Willi Baumeister – Marcelle Cahn

Otto Gustav Carlsund – Franciska Clausen

Le Corbusier – Amédée Ozenfant

Le Corbusier, “Nature morte puriste, lanterne, guitare, pichet et livre”, 1920

Le purisme naît en réaction au cubisme, que Le Corbusier et Amédée Ozenfant admirent pour sa modernité, mais qui leur semble être devenu abscons et parfois décoratif. Rigoureux et austère en théorie, véritable précurseur de l’art conceptuel, le purisme se déploie via un répertoire formel, favorisant la représentation d’objets standardisés : verres, bouteilles, pichets et compotiers, avec l’objectif d’en capter l’essence même : représentation ultra-lisible, proportions respectées, partage des contours, lignes dessinées avec application et remise en cause des codes de la perspective. Selon Le Corbusier et Ozenfant, une nouvelle esthétique doit émerger avec la simplification des objets et la quête de fonctionnalisme. La science constitue alors le terreau fondamental de leur esthétique, l’art devant révéler avec rigueur une forme de vérité supérieure. Le mouvement s’inscrit dans les avant-gardes de l’époque, à l’instar du simultanisme des Delaunay, du Bauhaus ou du constructivisme, en se donnant pour objectif de créer un nouveau langage.

Le Corbusier, “Nature-morte-puriste-verticale”, 1922

Première figure de l’exposition, Le Corbusier débute sa carrière artistique avec des compositions puristes : des peintures, des gouaches et des dessins parfaitement emblématiques du cœur de sa pratique puriste figurent dans l’exposition. Même après sa rupture avec Ozenfant, Le Corbusier n’a eu de cesse de réaliser les compositions d’objet tout au long de sa carrière. Cette courte mais cruciale étape de son développement artistique l’a profondément marqué. Chaque décennie, il est retourné au purisme en incorporant ses préoccupations formelles du moment, notamment en renouvelant sa gamme de couleur, cette partie composée d’œuvres plus tardives étant montrée à la Galerie Pascal Cuisinier. Il a aussi utilisé des compositions puristes pour explorer des mediums divers, à l’instar de la tapisserie qu’il a particulièrement affectionnée.
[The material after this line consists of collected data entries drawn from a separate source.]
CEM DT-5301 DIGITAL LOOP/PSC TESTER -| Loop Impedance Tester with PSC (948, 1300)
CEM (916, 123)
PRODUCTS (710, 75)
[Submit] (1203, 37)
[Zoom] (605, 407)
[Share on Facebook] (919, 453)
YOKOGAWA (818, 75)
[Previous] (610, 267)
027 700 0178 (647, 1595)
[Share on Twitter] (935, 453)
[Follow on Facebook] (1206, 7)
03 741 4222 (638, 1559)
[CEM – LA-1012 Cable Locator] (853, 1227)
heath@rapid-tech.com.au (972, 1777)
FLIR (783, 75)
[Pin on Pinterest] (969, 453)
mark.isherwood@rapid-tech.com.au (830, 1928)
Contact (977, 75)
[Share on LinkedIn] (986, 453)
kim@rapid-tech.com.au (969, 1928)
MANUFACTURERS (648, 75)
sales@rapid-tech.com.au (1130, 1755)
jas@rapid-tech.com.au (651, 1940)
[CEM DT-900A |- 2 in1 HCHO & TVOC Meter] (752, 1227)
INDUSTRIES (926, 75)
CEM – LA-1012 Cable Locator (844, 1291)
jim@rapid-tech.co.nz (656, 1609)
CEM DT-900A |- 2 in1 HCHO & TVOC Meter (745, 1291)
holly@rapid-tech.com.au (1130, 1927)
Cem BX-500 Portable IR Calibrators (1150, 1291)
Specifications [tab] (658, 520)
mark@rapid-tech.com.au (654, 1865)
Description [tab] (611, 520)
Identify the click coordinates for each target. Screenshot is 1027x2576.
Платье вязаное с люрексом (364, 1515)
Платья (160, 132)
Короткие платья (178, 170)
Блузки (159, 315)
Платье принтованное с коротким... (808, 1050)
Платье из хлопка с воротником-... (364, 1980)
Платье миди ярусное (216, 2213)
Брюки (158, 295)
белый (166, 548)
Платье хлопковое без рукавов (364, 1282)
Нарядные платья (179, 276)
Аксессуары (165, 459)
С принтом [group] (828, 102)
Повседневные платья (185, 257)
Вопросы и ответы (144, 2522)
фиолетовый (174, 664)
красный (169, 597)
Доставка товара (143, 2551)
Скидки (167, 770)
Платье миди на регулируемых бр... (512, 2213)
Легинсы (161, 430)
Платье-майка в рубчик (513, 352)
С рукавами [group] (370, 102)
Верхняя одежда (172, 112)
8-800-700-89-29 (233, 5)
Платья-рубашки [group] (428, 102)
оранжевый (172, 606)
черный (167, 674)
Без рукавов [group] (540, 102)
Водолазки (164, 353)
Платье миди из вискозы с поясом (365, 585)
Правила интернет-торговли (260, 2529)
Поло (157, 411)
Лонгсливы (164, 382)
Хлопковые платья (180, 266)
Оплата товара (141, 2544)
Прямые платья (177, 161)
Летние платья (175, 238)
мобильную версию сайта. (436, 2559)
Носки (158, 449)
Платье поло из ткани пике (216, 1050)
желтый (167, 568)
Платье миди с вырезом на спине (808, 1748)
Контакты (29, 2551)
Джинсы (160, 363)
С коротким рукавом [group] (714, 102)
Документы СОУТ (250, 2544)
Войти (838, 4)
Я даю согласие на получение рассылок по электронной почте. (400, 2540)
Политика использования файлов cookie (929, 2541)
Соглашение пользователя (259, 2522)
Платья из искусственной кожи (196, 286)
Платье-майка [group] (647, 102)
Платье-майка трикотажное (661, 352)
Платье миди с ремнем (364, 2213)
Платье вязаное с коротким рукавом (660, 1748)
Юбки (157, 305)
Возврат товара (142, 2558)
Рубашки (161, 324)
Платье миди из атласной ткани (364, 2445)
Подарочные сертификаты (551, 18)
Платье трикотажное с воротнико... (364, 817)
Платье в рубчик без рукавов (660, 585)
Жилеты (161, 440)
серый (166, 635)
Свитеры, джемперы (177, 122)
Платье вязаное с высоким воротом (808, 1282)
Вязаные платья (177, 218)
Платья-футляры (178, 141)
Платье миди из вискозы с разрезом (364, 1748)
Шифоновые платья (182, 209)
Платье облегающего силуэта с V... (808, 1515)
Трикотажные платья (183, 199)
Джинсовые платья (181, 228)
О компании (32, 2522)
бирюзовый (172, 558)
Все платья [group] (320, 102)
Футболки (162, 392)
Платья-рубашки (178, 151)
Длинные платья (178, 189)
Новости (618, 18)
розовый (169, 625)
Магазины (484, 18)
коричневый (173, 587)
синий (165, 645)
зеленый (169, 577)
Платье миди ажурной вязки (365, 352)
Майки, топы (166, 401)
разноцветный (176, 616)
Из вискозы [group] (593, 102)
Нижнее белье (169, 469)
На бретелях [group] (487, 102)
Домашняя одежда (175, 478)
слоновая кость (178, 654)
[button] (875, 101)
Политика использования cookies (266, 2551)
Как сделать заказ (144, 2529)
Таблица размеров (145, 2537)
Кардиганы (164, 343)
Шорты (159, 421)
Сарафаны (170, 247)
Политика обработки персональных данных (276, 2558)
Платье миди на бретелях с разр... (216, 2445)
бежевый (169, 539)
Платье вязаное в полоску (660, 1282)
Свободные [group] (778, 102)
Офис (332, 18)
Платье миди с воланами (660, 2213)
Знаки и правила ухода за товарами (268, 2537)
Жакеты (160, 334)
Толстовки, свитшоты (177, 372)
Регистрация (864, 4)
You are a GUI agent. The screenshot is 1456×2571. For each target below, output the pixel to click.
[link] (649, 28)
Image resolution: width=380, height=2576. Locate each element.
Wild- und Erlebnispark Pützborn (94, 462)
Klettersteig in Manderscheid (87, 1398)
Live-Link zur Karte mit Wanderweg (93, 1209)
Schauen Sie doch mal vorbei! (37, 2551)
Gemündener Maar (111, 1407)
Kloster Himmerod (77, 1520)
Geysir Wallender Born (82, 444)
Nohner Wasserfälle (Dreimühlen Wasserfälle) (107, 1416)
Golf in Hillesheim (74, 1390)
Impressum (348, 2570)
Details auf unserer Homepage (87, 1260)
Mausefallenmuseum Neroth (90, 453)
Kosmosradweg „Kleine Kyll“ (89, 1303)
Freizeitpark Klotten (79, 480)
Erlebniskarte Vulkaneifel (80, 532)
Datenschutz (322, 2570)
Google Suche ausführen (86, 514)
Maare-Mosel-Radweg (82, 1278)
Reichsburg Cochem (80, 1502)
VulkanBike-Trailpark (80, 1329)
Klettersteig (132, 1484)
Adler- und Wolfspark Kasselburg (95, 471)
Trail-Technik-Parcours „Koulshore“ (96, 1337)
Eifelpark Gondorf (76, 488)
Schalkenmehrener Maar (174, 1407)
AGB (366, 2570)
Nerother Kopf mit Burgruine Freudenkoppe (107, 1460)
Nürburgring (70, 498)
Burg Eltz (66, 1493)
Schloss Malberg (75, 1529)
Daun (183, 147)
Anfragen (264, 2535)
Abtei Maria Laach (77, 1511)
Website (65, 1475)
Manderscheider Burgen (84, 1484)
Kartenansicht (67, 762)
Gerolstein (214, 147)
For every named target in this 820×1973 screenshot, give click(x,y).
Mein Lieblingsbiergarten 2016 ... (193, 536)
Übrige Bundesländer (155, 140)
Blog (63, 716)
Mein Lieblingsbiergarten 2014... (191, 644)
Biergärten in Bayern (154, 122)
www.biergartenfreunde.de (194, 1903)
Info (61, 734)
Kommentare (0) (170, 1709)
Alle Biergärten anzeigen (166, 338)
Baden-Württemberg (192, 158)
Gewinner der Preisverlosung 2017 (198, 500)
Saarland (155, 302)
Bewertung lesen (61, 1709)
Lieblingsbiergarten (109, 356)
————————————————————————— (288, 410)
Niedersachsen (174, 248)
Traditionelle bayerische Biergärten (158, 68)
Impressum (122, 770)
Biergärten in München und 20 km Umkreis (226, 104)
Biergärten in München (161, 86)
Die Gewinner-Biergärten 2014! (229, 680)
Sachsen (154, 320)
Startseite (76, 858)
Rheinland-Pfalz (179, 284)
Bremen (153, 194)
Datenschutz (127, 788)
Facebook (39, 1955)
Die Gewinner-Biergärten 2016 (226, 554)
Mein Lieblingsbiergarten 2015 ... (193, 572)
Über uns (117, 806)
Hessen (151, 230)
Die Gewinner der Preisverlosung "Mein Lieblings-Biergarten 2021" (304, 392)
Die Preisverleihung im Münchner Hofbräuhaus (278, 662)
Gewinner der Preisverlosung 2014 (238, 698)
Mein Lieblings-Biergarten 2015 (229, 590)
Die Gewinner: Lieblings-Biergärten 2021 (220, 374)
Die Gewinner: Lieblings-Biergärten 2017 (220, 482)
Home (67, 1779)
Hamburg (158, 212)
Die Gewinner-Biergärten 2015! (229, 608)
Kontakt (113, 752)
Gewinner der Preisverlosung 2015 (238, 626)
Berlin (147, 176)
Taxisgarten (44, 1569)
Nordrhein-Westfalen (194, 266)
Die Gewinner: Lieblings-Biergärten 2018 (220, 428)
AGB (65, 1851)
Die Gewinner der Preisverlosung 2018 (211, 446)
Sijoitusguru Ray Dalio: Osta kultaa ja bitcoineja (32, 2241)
C’est Amédée Ozenfant qui, dès leur rencontre en 1917, a initié Charles-Edouard Jeanneret (le futur Le Corbusier) au cubisme, lui a exposé ses vues sur le purisme et lui a enseigné la peinture. Mentor, pédagogue et professoral, Ozenfant réalise les œuvres puristes les plus en phase avec les principes qu’il a forgés. La recherche picturale est soigneusement pensée en amont, préalablement à l’exécution des gouaches et des peintures finales. Les natures mortes d’Ozenfant se caractérisent par une facture ultra-synthétique de la représentation des objets, qui sont ramenés aux formes géométriques les plus simples.

Amédée Ozenfant, Nature morte puriste – Etude pour “Accords” ou “Fugues” 1921

Au-delà de ses deux inventeurs, l’exposition interroge la capacité du purisme à séduire des artistes aux profils et notoriétés diverses, parfois au-delà des frontières françaises. Bien qu’intellectuel et conceptuel, le mouvement est en phase avec le monde réel, alors marqué par la phénoménale avancée du progrès. La production d’objets standardisés, l’architecture fonctionnelle, les transformations urbaines, le renouveau des transports imprègnent les œuvres puristes. Dès lors, le mouvement a attiré un ensemble important d’artistes français et internationaux. Chacun d’entre eux a produit un purisme personnel, qui s’est souvent affranchi des préceptes des fondateurs. Franciska Clausen, danoise, s’est inscrite en 1924 à l’Académie Moderne de Fernand Léger et Amédée Ozenfant et a réalisé, lors de son séjour parisien, des œuvres d’inspiration puriste. Elle fut une des participantes les plus originales du mouvement, y ajoutant une touche surréaliste, peignant des compositions sensuelles et rêveuses, qui incluent le corps humain, qu’elle positionne en regard d’objets flottants.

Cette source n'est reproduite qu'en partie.